Dövmenin insanlık tarihine ilk girişi tabi ki bu kadar basit değilmiş. Örneğin, geçmişte Hun Türkeri’nde asil ve kahraman kişilerin dövme yaptırdıkları, Roma’da ise tam tersi, suçluları ve köleleri belli etmek için bir işaret niteliğinde kullanıldığı biliniyor. Osmanlılar ’da ise gemiciler ve yeniçerilerin arasında dövme yaptırmak oldukça yaygınmış. Dövme, Anadolu’nun Doğu ve Güneydoğusundaki adıyla da eskiden bedenin süslenmesinden öte kötülüklerden korunmak, şans ve bereket inancı ile yapılırmış. Dövmenin tarihi M.Ö. 5000 yıl öncesine dayanmaktadır. Kızılderili’ler, eski Mısır, Kazak ve Kırgız Türkeri’nde sıkça görülürdü. Özgün topluluklarda dövmeyi yapan kişi mistik bir ayin içerisinde dövmesini yaparmış.
Giysinin olmadığı dönemlerde ise vahşi hayvanları ürkütmek, avlanan hayvandan daha fazla pay almak, kabilede liderliği, güç ve üstünlüğü ortaya koymada yine benzer işaretler vücutta kullanılmıştır.
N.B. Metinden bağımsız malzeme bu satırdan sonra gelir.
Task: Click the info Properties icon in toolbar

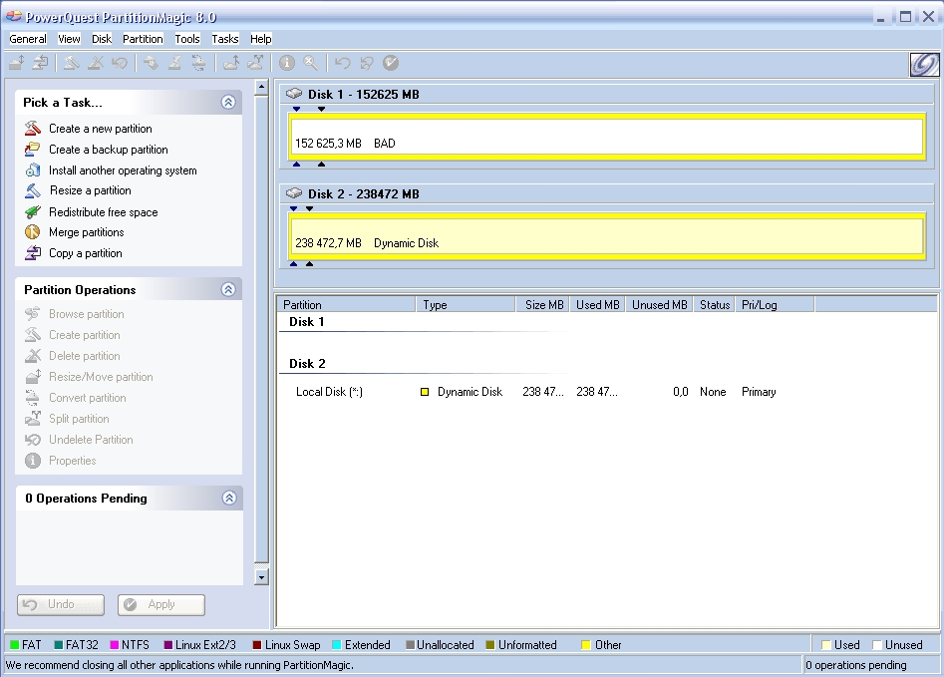Action: point(287,63)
Mısır ve Hindistan gibi birçok eski kültürler de ise halkların, dövmeleri bir şifa ve dini ibadet biçimi olarak kullandığına inanılmaktadır. Bazı kronik hastalıklarda şifa amaçlı dövme
yaptıranlar oluyordu. Bunun yanı sıra dövmelerin sosyal statüyü belirtmek veya birini cezalandırmak için damga amaçlı kullanıldığı da tahmin ediliyordu.
Günümüzde her alanda olduğu gibi dövme sanatı da modernleşmiş ve profesyonellerin yaptığı bir meslek haline gelmiştir. İnsanlar da dövmeyi daha çok dış görünüş için tercih etmektedir. Yine de romantik duyguları, dindarlığı ya da vatan sevgisini göstermeleri hâlâ geçerlidir.
Sizin herhangi bir dövmeniz var mı?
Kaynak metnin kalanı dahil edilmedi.